The Court was not willing to recognize the complaint as admissible under the ‘family life’ component of Article 8. In a more recent development (Schalk and Kopf v Austria, Application no. 30141/04, Judgment of 24 June 2010) the Court has recognized that same-sex partnerships fall within the ambit of ‘family life’ but it remains to be seen what impact this will have on the rights of homosexuals (either as single individuals or same-sex couples) seeking to adopt a child.
Article 7(1) states that ‘The law shall permit a child to be adopted […] by two persons of different sex’ or ‘by one person’. Article 7(2) introduces the following provision: ‘States are free to extend the scope of this Convention to same sex couples who are married to each other or who have entered into a registered partnership together’. European Convention on the Adoption of Children (Revised), Strasbourg, 27.XI.2008.
The significance of the recognition that the Court gives to non-heteronormative family formations in E.B. should not be underestimated. Given that Ms. B. and her partner did not present a joint application to adopt a child as a ‘couple’, the Court can be seen to acknowledge family formations outside of the normative ideal of the monogamous, two-parent family.

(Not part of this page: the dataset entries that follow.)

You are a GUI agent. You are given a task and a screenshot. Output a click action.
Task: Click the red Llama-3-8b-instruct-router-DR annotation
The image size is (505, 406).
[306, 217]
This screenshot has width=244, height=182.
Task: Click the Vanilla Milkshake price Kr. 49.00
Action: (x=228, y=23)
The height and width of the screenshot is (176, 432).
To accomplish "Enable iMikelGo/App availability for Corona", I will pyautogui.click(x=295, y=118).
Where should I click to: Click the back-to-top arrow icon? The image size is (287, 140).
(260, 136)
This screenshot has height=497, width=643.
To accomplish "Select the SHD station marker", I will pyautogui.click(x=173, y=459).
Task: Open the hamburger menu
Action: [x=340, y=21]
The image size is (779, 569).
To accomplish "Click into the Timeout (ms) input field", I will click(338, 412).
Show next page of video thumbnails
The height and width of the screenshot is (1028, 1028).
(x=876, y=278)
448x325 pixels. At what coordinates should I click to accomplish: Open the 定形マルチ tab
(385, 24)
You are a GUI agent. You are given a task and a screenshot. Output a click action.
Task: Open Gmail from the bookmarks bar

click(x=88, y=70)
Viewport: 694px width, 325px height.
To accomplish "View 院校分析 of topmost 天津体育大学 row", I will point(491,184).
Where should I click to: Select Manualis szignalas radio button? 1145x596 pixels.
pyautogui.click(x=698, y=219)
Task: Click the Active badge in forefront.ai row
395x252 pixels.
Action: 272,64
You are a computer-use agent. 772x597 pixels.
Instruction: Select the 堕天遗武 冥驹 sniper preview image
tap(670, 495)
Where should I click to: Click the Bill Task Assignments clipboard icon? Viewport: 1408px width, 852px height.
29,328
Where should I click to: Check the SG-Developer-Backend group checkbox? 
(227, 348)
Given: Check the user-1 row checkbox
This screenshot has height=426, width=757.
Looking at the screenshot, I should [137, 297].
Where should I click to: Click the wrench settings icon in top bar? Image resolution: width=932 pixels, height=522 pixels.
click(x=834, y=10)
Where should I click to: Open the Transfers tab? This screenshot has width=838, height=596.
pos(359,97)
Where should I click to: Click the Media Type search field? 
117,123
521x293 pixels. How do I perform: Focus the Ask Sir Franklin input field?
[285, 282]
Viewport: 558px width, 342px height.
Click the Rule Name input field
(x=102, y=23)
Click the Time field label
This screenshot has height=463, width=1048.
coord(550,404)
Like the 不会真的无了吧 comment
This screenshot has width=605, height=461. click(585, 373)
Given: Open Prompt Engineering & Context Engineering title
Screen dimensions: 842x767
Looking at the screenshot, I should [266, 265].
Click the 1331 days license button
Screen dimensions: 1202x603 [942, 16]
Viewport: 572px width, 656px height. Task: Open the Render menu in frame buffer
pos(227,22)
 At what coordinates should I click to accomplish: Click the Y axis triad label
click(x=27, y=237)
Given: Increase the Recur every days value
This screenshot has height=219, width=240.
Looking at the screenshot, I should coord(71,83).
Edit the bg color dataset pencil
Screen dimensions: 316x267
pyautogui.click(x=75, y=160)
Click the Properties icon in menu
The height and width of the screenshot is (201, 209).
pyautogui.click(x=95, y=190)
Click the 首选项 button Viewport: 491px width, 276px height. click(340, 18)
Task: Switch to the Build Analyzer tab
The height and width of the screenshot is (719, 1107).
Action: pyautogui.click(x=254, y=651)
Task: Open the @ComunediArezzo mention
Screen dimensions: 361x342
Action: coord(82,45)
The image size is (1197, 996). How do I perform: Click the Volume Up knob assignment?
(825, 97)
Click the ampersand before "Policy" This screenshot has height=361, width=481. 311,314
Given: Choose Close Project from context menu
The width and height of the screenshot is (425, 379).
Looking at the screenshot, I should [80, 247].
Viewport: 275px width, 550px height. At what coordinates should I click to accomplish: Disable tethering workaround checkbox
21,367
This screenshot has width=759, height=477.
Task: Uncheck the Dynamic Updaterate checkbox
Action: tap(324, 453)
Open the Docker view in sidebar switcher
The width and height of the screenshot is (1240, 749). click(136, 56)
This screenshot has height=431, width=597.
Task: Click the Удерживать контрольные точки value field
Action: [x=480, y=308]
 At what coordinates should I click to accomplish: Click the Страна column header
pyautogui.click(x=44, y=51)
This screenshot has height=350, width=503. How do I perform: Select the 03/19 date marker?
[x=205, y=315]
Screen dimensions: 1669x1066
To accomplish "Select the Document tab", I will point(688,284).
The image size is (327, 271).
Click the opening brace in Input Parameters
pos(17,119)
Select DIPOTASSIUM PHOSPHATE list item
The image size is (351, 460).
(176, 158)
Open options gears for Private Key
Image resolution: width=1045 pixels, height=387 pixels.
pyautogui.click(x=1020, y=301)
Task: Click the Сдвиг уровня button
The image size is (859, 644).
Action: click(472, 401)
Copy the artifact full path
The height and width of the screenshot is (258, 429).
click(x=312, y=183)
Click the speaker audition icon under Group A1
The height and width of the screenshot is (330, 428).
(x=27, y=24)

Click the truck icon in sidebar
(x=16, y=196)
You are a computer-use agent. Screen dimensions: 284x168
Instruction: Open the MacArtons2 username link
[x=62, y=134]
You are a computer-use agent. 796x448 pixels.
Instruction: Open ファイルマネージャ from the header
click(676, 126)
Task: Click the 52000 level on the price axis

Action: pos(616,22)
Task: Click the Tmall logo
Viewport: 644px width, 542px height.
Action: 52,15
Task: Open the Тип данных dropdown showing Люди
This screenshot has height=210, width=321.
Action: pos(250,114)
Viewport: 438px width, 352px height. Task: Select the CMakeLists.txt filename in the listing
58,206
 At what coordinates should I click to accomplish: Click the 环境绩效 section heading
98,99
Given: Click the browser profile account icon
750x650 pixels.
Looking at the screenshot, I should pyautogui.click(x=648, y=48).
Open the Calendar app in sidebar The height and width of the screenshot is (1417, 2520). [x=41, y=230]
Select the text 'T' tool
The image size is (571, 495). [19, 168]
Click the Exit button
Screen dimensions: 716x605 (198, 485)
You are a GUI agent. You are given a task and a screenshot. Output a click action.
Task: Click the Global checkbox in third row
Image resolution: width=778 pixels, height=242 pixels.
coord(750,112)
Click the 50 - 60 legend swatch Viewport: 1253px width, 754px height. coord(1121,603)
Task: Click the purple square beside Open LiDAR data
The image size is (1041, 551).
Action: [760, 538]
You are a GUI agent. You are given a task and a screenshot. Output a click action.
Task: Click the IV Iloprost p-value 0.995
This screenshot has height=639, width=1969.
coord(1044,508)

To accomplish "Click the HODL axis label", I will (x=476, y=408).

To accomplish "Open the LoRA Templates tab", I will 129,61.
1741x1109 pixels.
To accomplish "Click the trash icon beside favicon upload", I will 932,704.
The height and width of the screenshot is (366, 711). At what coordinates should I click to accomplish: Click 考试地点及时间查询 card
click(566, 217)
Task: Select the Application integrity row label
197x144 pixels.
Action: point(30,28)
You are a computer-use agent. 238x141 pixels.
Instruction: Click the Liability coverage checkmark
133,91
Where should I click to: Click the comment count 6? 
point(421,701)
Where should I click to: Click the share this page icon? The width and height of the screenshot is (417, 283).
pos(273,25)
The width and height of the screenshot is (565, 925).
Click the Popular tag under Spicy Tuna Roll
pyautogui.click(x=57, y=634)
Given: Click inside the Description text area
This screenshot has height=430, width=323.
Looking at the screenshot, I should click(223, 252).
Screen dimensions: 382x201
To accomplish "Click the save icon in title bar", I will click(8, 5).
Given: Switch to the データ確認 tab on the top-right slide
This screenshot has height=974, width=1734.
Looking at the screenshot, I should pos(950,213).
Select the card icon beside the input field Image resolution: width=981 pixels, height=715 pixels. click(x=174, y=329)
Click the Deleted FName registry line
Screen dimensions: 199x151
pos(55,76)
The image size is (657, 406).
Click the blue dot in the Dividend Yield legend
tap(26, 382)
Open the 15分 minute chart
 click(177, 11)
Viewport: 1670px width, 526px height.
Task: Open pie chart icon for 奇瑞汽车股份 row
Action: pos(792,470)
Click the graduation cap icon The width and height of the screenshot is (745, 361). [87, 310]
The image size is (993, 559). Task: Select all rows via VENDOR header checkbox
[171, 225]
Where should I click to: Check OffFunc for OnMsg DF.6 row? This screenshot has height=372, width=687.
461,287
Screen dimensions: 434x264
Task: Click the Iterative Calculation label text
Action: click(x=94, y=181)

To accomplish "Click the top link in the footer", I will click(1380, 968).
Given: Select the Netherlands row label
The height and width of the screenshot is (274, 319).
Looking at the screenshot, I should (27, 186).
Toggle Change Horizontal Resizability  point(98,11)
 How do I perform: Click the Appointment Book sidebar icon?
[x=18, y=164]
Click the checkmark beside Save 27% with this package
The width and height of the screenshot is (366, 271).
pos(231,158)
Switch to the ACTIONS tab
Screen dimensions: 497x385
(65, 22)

The judgment suggests that the Court accepts that the demand of non-heterosexuals, to be recognized as capable of establishing families, is one aspect of a plurality of family forms that exist in contemporary societies (Weeks, Heaphy and Donovan 2001).
At the time of writing, the Court already has a case pending (Chapin and Charpentier v. France, no. 40183/07) in which a same-sex couple will challenge the heteronormativity of Article 12. The applicants’ complaint is that their marriage, despite being conducted by the mayor of Bègles (France), was subsequently declared null and void by the domestic courts. E.B. provides the Court with a potentially powerful resource to underpin a ‘creative’ interpretation of Article 12 of the Convention ‘in light of present conditions’.
Considering the impact of the Court’s judgments is, by necessity, speculative since, as Keller and Sweet (2008) argue, there is no causal theory and only sparse empirical data on the impact of the Convention within contracting states.
I have argued elsewhere (Johnson 2010) that the Court’s discourse on homosexuality has established distinct ontological ideas about homosexuality and, as such, contributes to nothing short of the ongoing making of the ‘modern homosexual’.